It seems remarkable now. The site had more than 200 million users and an estimated market value of around $10bn; one of Silicon Valley's greats, Sheryl Sandberg, had been lured from Google to be chief operating officer; and a major Hollywood film about its origins that would go on to win Oscars and Golden Globes, The Social Network, was in pre-production.

And yet Facebook, in 2009, was still privately dismissed as a passing wonder by some of the advertising industry's most influential businesspeople. Others were worried about making any financial commitments while the crisis hit advertising spend and, therefore, their profits.

These cynics and fiscally conservative agencies missed out on one of the great opportunities of recent years: developing the technology that would allow clients to customise their advertisements to every single Facebook user. News last week that online advertising spend in the UK, at £2.26bn in the first half of 2011, has overtaken broadcast for the first time, only emphasises the silliness of so many agencies of not participating in a game-changing tender process two years ago.

Facebook invited more than 100 companies to pitch to become one of their "alpha" partners in developing an advertising application programming interface (ad API). That's tech-speak for the software that tailors and distributes advertisements – there are similar APIs for gaming and instant messaging.

It is understood that only 13 of these companies wanted the work. "The response was not too amazing," says a digital advertiser. "It was a huge business, yet advertising agencies were telling me that Facebook was just a fad."

Two small British firms, TBG Digital and Techlightenment, got the contracts. They were selected based on their existing work within Facebook, in which they had built their own basic tools. A third group, the US-based Blinq Media, became an alpha partner shortly after based on its work with a telecommunications client AT&T.

This year $3.8bn (£2.4bn) of Facebook's projected $4.27bn revenue will come from advertising, according to estimates from the market research outfit eMarketer. Facebook's revenue has increased more than five times since that big commercial drive in 2009 – and those three firms have virtually mirrored that incredible growth.

Although this is not the only way Facebook has monetised, and there are other forms of advertising on the site, this smacks of the way Google beefed up its commercial operations. Industry sources say it is no coincidence that Sandberg joined in 2008 and this API followed shortly after.

"Facebook became more com-mercially savvy," says a source, pointing to Sandberg's Google role; she was responsible for online sales of advertising and publishing.

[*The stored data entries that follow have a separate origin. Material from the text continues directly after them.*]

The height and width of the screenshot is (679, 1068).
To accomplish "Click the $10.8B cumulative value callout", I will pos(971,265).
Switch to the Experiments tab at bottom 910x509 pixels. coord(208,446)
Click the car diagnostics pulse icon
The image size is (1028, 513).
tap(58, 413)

The ads API is extraordinarily sophisticated. A car company will be able to distinguish between a 50-year-old German woman who likes to drive slowly, and an 18-year-old male speedfreak in Birmingham. Different cars, colours, and contexts can then be advertised on each of their pages. "Rather than one TV ad where you hit and hope, you've got a highly optimised and personalised advertising medium," says Ankur Shah, co-founder and co-chief executive of Techlightenment.

Shah's firm was set up in 2007, and big-name clients include the pharmaceuticals giant GlaxoSmithKline and the online dating agency Match.com. Experian, the FTSE 100 market-research company, was so impressed that it snapped up Techlightenment earlier this year.

Facebook then allowed a "beta" selection of 25 agencies to develop online tools and ideas. This has since been opened up so that developers meeting certain minimum thresholds can join.

The services are broadly carved up into two. There are agencies that provide managed services, which would comprehensively run a campaign, and those that just license their API tools. Many do both. The developer will take a proportion of every dollar of advertising spent, in the single digits for licensed and double for managed services, and Facebook takes the rest.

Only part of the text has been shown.